In [109]:
import pandas as pd
import arviz as az
import numpy as np
import pymc as pm
from pymc.math import exp
import math


In [2]:
bonuses_df = pd.read_csv("2023-acf-nationals-all-bonuses.csv")
buzzes_df = pd.read_csv("2023-acf-nationals-all-buzzes.csv")
lengths_df = pd.read_csv("tossup-meta.csv")

In [3]:
buzzes_df = pd.merge(buzzes_df, lengths_df[['round', 'tossup', 'words']], how='left', left_on=['round', 'tossup'], right_on=['round', 'tossup'])
buzzes_df['pct_read'] = buzzes_df['buzz_position'] / buzzes_df['words'] * 100

buzzes_df['pct_read'] = buzzes_df['pct_read'].apply(lambda x: min(x, 100))

buzzes_df.head()

Unnamed: 0,game_id,round,tossup,team,player,opponent,category,subcategory,answer,buzz_position,value,words,pct_read
0,232,1,1,Chicago A,Matt Jackson,Houston A,History,European History,German university students,91,10,149.0,61.073826
1,232,1,2,Chicago A,Adam Fine,Houston A,Science,Physics,gravitational lensing,64,10,138.0,46.376812
2,232,1,3,Houston A,John Broussard,Chicago A,Arts,Painting/Sculpture,Kara Walker,111,10,148.0,75.0
3,232,1,4,Chicago A,Matt Jackson,Houston A,History,American History,George Crook,147,10,144.0,100.0
4,232,1,5,Chicago A,Matt Jackson,Houston A,Thought,Social Science,communication,110,10,133.0,82.706767


In [None]:
def get_player_survival_data(df, player_name, category):
    team_name = df[df['player'] == player_name]['team'].iloc[0]
    
    game_ids = df.loc[(df['team'] == team_name) | (df['opponent'] == team_name), "game_id"].unique()
    
    buzzes_list = []
    
    player_df = df[df['game_id'].isin(game_ids)]
    
    player_df['player_buzz'] = [1 if player == player_name else 0 for player in player_df['player']]
    
    #remove buzzes after negs
    
    player_df = player_df.drop_duplicates(subset=['round', 'tossup'], keep='first').reset_index(drop=True)
    
    player_df = player_df[player_df['category'] == category]

    
    return player_df

player_df = get_player_survival_data(buzzes_df, 'Geoffrey Chen', 'Science')

player_df.head()

In [None]:
get_player_survival_data(buzzes_df, "Hari Parameswaran", "History")

In [None]:
player_buzzes = buzzes_df.groupby(['player', 'category']).value.sum()

In [None]:
players = [key[0] for key in player_buzzes.keys()]

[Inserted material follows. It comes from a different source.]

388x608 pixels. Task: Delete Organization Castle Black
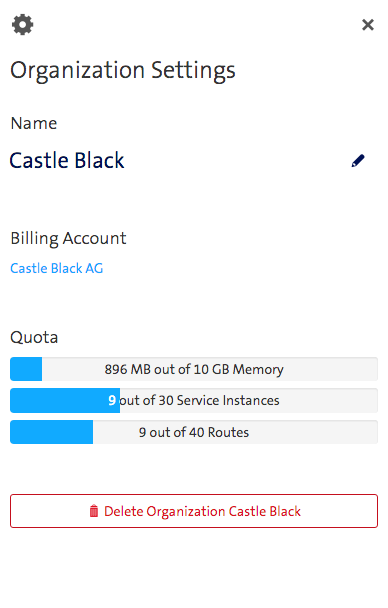(x=194, y=511)
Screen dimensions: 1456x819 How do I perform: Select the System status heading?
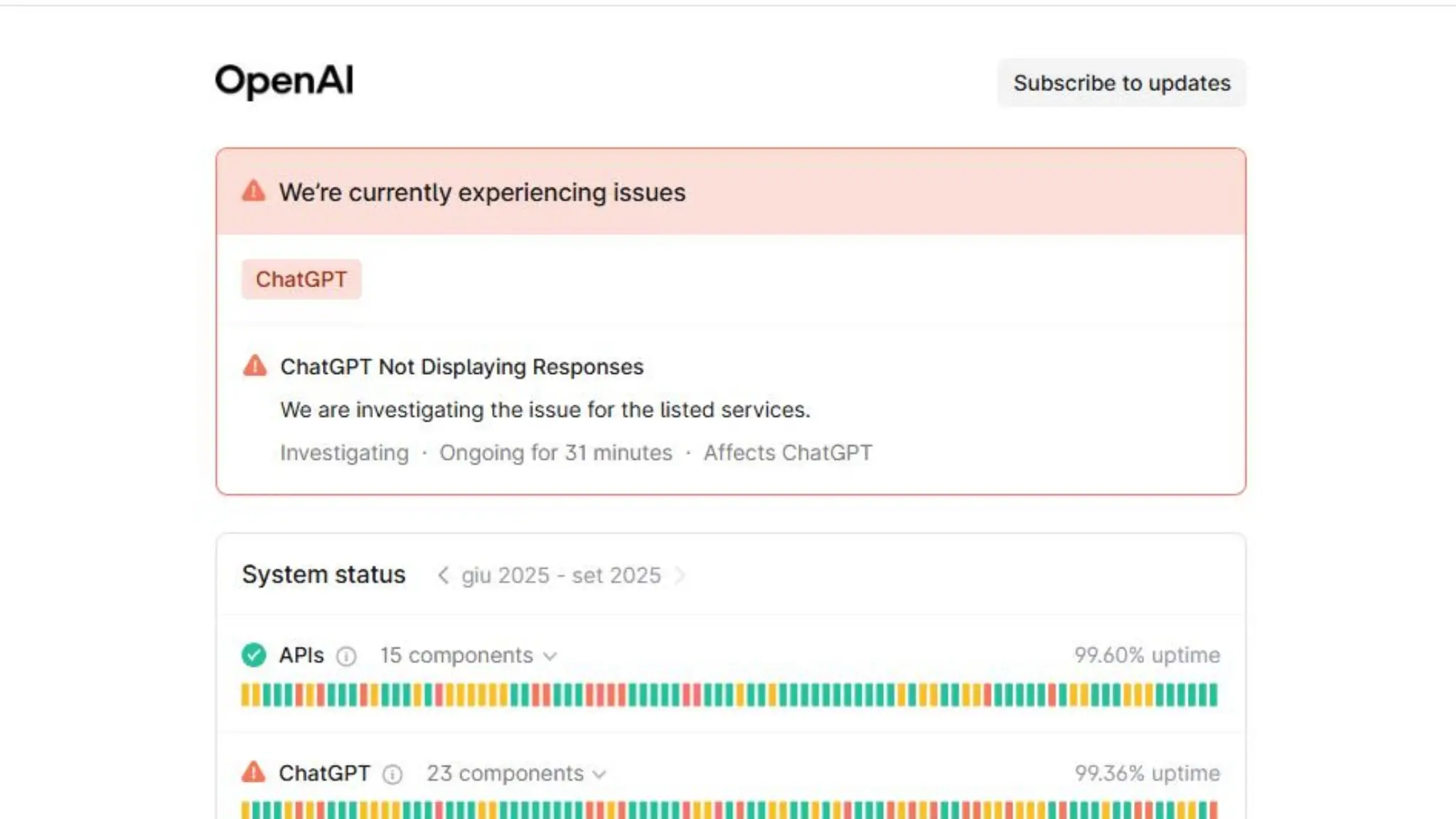point(323,574)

players = list(set(players))

science_points = []

for player in players:
    if "Science" in player_buzzes[player]:
        science_points.append({'Player': player, "Points": player_buzzes[player]['Science']})

In [None]:
log2 = np.log(2)

player_list = ['Hari Parameswaran']

for player in player_list:
    
    player_df = get_player_survival_data(buzzes_df, player, 'History')
    
    observed_mask = player_df['player_buzz'] == 1
    
    censored_vals = player_df['pct_read'].copy()
    censored = censored_vals[~observed_mask]
    
        
    y_uncensored = player_df['pct_read'].copy()
    
    y_uncensored = y_uncensored[observed_mask]
    
    upper = np.full(np.shape(censored), 110)
    
    with pm.Model() as m:
        beta0 = pm.Normal("beta0", 0, tau=0.01)
        α = pm.Exponential("α", 1/2)

        λ = exp(beta0)
        β = λ ** (-1 / α)

        impute_censored = pm.Bound("impute_censored", pm.Weibull.dist(alpha=α, beta=β), lower=censored, upper=upper, shape=censored.shape[0])
        
        likelihood = pm.Truncated("likelihood", pm.Weibull.dist(
        alpha=α,
        beta=β), 
        observed=y_uncensored,
        shape=y_uncensored.shape[0],
        upper=105
    )
        

        median0 = pm.Deterministic("median0", (log2 * exp(-beta0)) ** (1 / α))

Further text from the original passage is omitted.